09 outubro 2004

Profissões Liberais vs. IRS



Foram divulgados há dias pelo "Semanário Económico" os dados relativos ao pagamento de IRS pelos profissionais liberais no ano de 2003, com base em números da Direcção-Geral de Informática Tributária e Aduaneira.

Os rendimentos médios anuais declarados pelos profissionais liberais são em geral surpreendentes e constituem uma leitura pedagógica. Os médicos dentistas declaram um rendimento anual de 17.867 euros; os advogados, 10.864; os veterinários, 10.255; arquitectos, 9277; técnicos oficiais de contas, 8382; engenheiros, 8581; etc. Trata-se de rendimentos anuais brutos, sublinhe-se.

Os números fornecem uma surpresa suplementar: os rendimentos médios declarados (e, consequentemente, a contribuição média para o IRS) dos profissionais liberais desceram mesmo em relação ao ano anterior, 2002, sendo os advogados, os médicos e os arquitectos aqueles que registaram as maiores descidas.

Segundo um especialista citado por aquele jornal, Domingues Azevedo, presidente da Câmara dos Técnicos Oficiais de Contas, os profissionais liberais deveriam contribuir com 15 por cento das receitas totais do IRS. De facto, contribuem com apenas 6 por cento e a tendência não é para um aumento dessa contribuição. O que isto significa é que, em média, cada profissional liberal português paga menos de metade do IRS que devia pagar ao Estado, metendo ao bolso, por cada seis euros pagos, nove euros que rouba à comunidade. Rouba mais do que paga, como um talhante que nos vendesse 400 gramas de bife e nos fizesse pagar um quilo. E existem 180.000 destes profissionais liberais que em média nos roubam 600 gramas por quilo. Claro que muitos, talvez a maioria, são cidadãos honestos que ganham de facto muito pouco. Mas o retrato colectivo não melhora por esse facto, pois, quantos mais forem os pobres honestos, mais descarados serão os roubos dos abastados.
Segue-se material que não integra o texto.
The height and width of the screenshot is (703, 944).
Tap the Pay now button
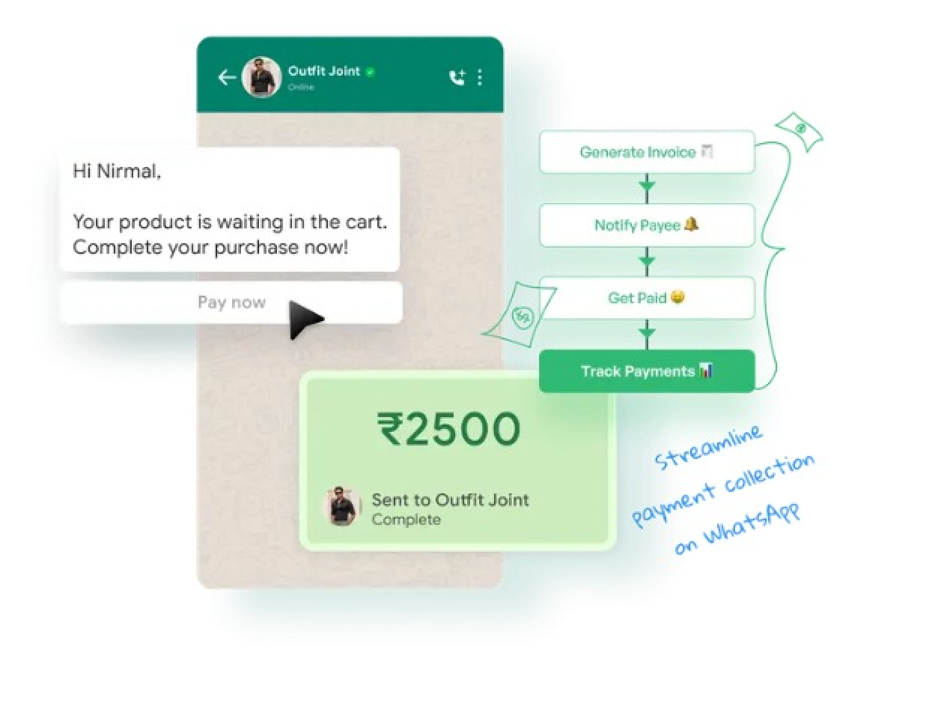click(x=231, y=302)
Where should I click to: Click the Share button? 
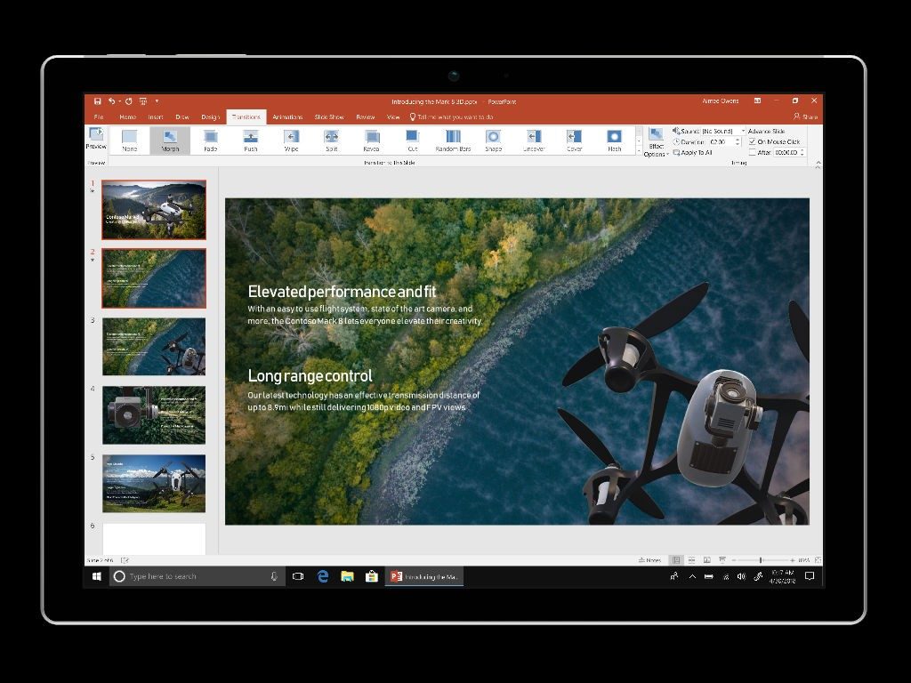[x=805, y=117]
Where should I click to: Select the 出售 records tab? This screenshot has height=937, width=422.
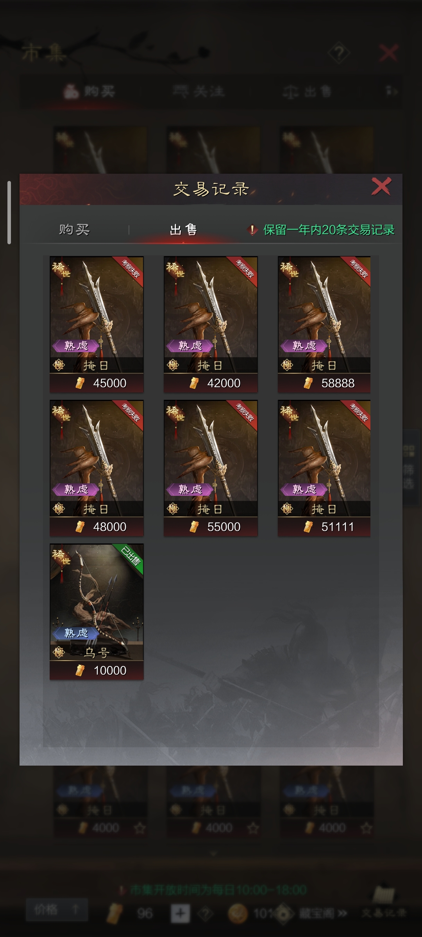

O que os números também provam é que os esforços de combate à fraude e à evasão fiscal que têm sido periodicamente anunciados pelos vários governos são eles próprios uma descarada fraude e uma manobra de evasão, tendo sido, das vezes que foram timidamente iniciados, sempre esquecidos e interrompidos.

Quando é possível que um profissional liberal com duas casas e dois carros topo de gama declare rendimentos de 600 euros por mês, anos a fio, sem ser minimamente questionado pelo fisco, isso significa que o sistema não tem nenhuma moralidade.

Como é a mesma declaração de IRS fraudulenta que é usada para avaliar a situação financeira das famílias, o que pode acontecer é que o profissional liberal em questão ainda receba um subsídio do Estado para ajudar a pagar a mensalidade da escola privada onde andam os seus filhos.

Esta é uma das razões por que todas as medidas "moralizadoras" de modulação das taxas moderadoras, conforme o nível económico das famílias, se encontram feridas de uma profunda imoralidade.

Deve dizer-se, em abono da verdade, que os profissionais liberais não são os únicos que fogem ao fisco. Eles são apenas um dos picos de muitos icebergues. Nem o IRS é o único imposto ao qual se foge. Mas eles são um indicador da actual situação de cobrança dos impostos, que protege os mais ricos para concentrar a sua sanha nos trabalhadores por conta de outrem.

Que é possível melhorar a cobrança de impostos todos o sabemos e os especialistas já avançaram todas as medidas necessárias. Que isso não seja feito é algo que só pode explicar-se pela proximidade dos decisores políticos (por razões venais, eleitorais ou outras) ao mesmo mundo que se habituou a gozar do dinheiro que subtrai à comunidade. Bagão Félix diz querer aumentar a justiça do sistema fiscal e a iniquidade é tal que não lhe faltam oportunidades de apresentar serviço. Vamos ver se essa justiça se vai conseguir, como deve, à custa do alargamento da base tributária. A vergonha da situação fiscal dos profissionais liberais seria uma boa oportunidade para o ministro demonstrar as suas intenções.